When looking at your recipe, I find that mine does not include the cream of tartar and cornflour (which I presume is known as cornstarch here in the US).  Also, my recipe calls for you to heat the oven to 400 and put the pav in and turn it off and don't open/remove for at least 4 hours.  I think I may have erred by leaving the light on, which apparently conducts some heat in the oven.  I was also told to put it on foil, not parchment/baking paper which also may have an effect.  Finally, I wasn't aware that the outside is supposed to be crunchy and the inside soft and marshmallow-y -- I thought it was supposed to be crunchy all the way through.  

I bake this on a baking stone -- could that also have an effect??  I was thinking of actually trying it directly on the stone without benefit of foil or parchment to see if that works.

You are much more experienced than I am at this, so I'll defer to your tutelage!!


----------



## Lynan (Dec 27, 2007)

I always use a baking sheet/baking paper. I believe that the baking stone would retain to much heat so do try the sheet/paper next time.
The recipe below says to ' add the sugar'. By that, he means add it ALL at once and beat until sugar dissolved and do use superfine/caster sugar. It does dissolve much quicker. Most recipes tell you to add sugar gradually but this does work and is so much quicker!
As a previous poster has mentioned, you must not compromise the whites with yolk or any fat/grease.
Shape the pavlova into a circle on the tray, about 3 to 4 inches high.

I like mine covered with unsweetened whipped cream, sliced strawberries and kiwifruit and fresh passionfruit drizzled over. Sometimes I prepare a jug of berry coulis also. It is also nice drizzled over a pavlova topped with just fresh berries.

Have a recipe for a Pavlova Roulade which I will post soon. I can have it made and on the table within an hour! 



Martin Boseleys Pavlova

230g egg whites (roughly 6 eggs) • 2 cups caster sugar • 1 tsp vanilla essence • 1 tbsp cornflour • 1 tsp cider vinegar • 2 tbsp water
_Heat the oven to 100°C. Prepare a flat baking sheet with a piece of non-stick parchment paper. Whisk the egg whites until firm and add the sugar. Beat the whites to a stiff-peak stage and add the vanilla. The meringue will drop slightly, but continue to whisk the whites until they are stiff again. Add the cornflour, vinegar and water and whisk for 5 more minutes. Shape the pavlova on the baking sheet and bake for 1 hour. Turn the oven off and leave the pavlova there for another hour to dry out._


----------



## Bilby (Dec 28, 2007)

Yeah, I'm with Lynan on the stone. No good for a pav.  With pavs, everyone here has their preferred way of meringue-ness. You do get crisp all the way through, all the way down to the consistency of a moist sponge with everything in between!  I'm sure it is the same in NZ as here.  It is such a common dessert that unless it is really "wrong", it just gets accepted however it comes out.  Generally most will tell a bought one from home made just on the lack of moisture in a bought one.  That's just meringue, not a pavlova.

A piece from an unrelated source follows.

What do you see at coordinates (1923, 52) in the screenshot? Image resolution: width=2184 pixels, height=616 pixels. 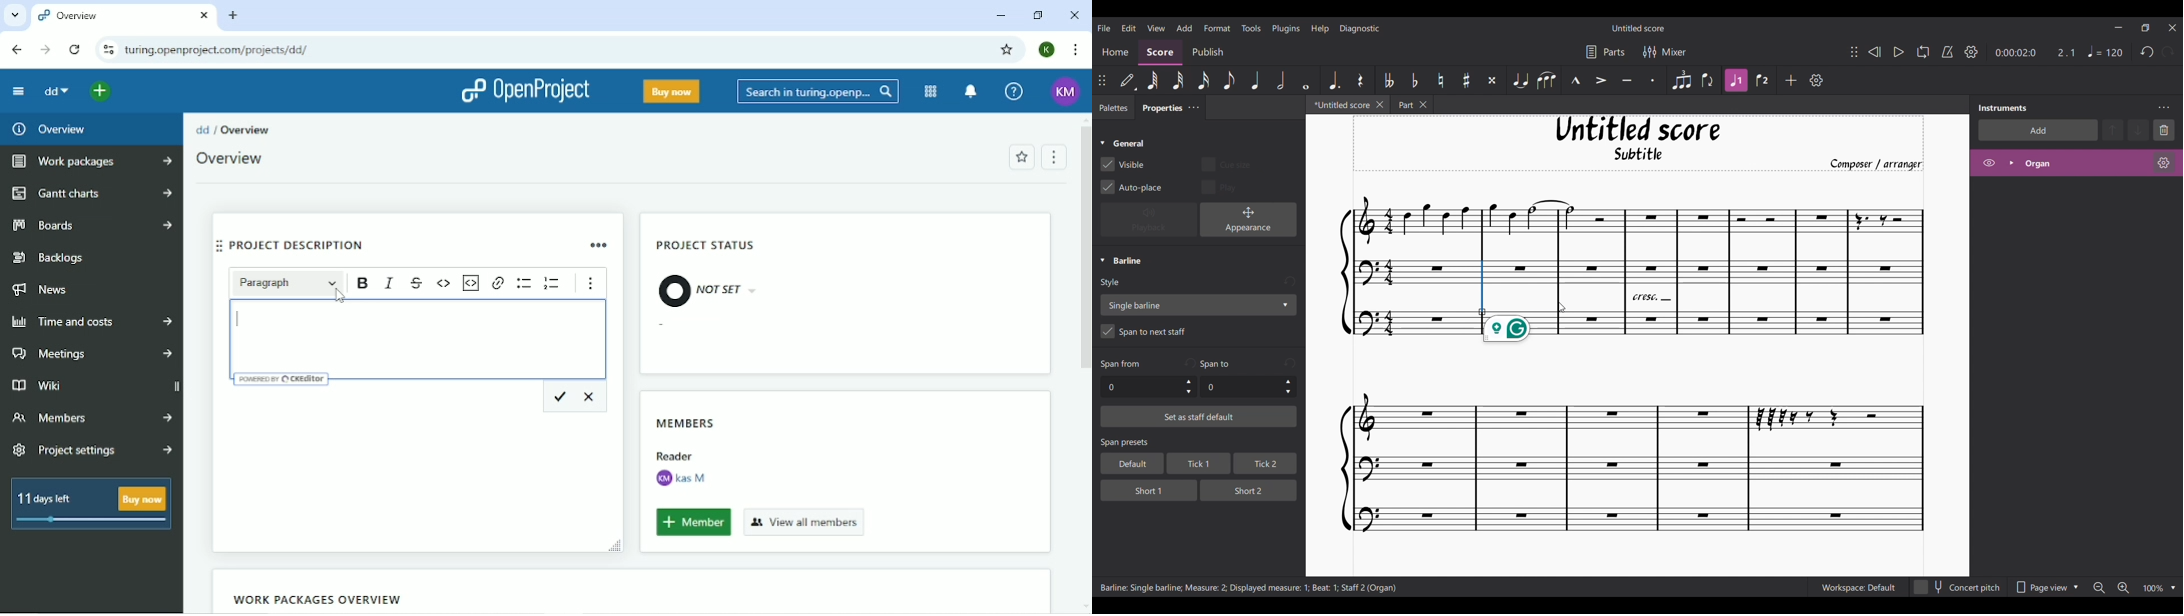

Our cornflour is that squeaky flour when you rub it between your fingers - the stuff you would add to a soup as a thickener.

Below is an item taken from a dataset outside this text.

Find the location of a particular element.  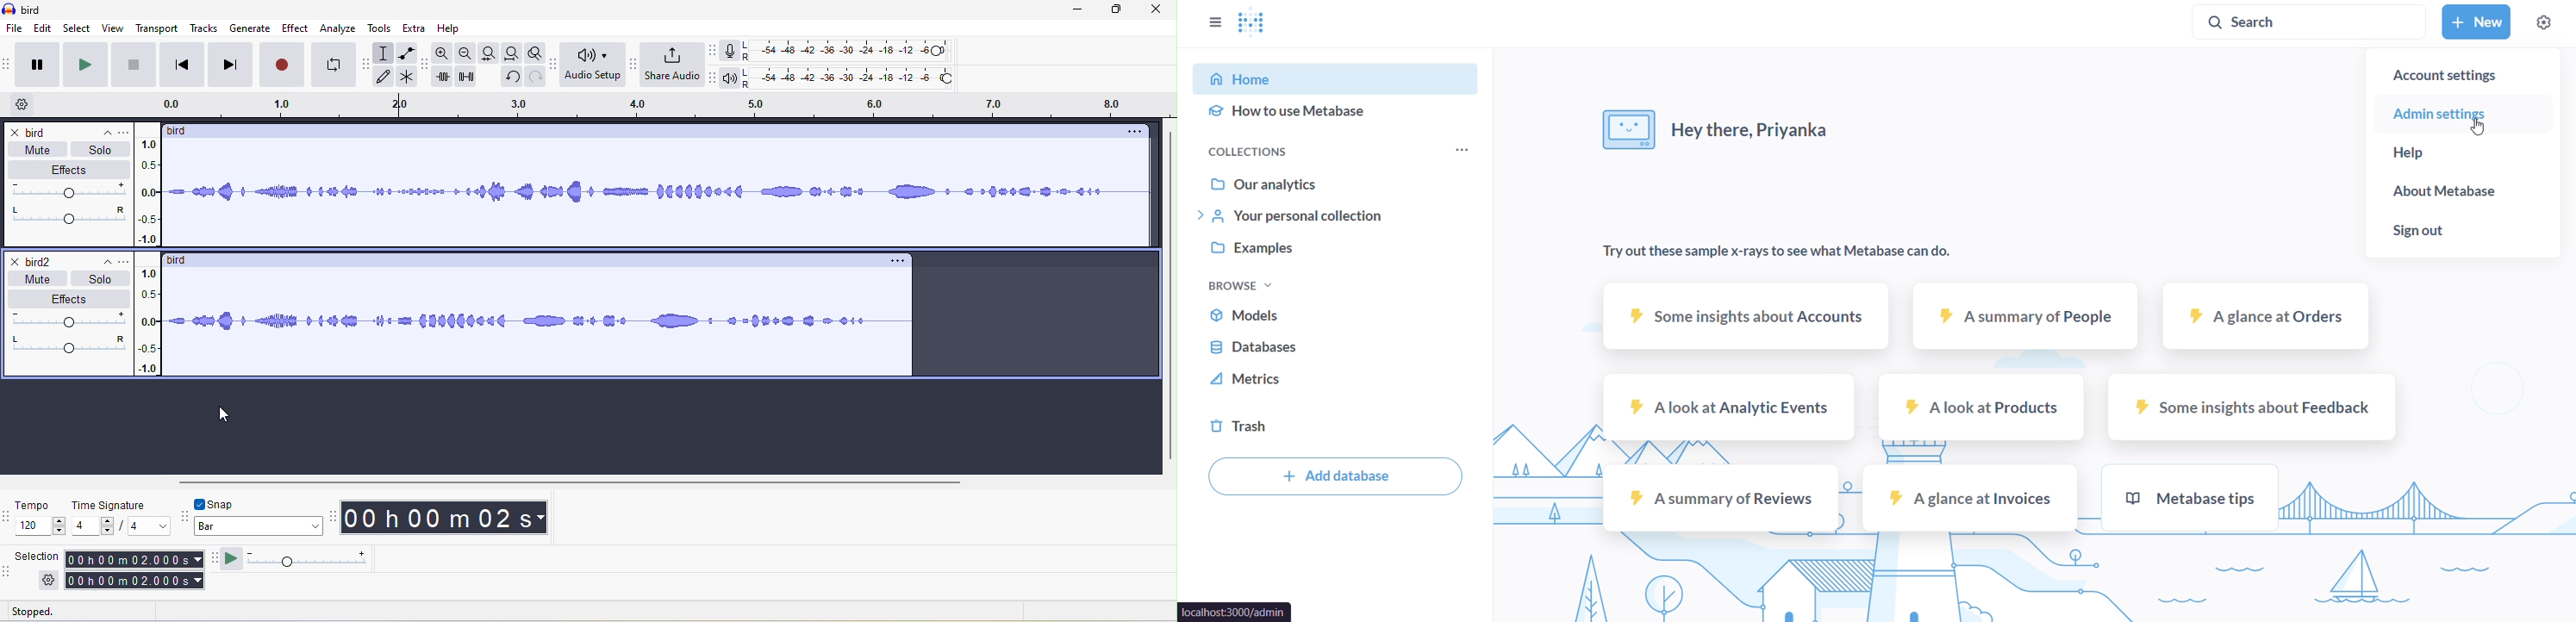

pan center is located at coordinates (71, 344).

Lynan dresses her pav in the same way most here do - kiwi fruit, strawberries, passionfruit and lightly whipped cream (sugar optional). If you look further into the site that I posted, you will see there are a lot of recipes for pavlova.  This link below has some pretty pavlova photos.
Pavlova - Dessert

And this one has a brief blurb about its history - Pavlova Recipe & Photo - Joyofbaking.com


----------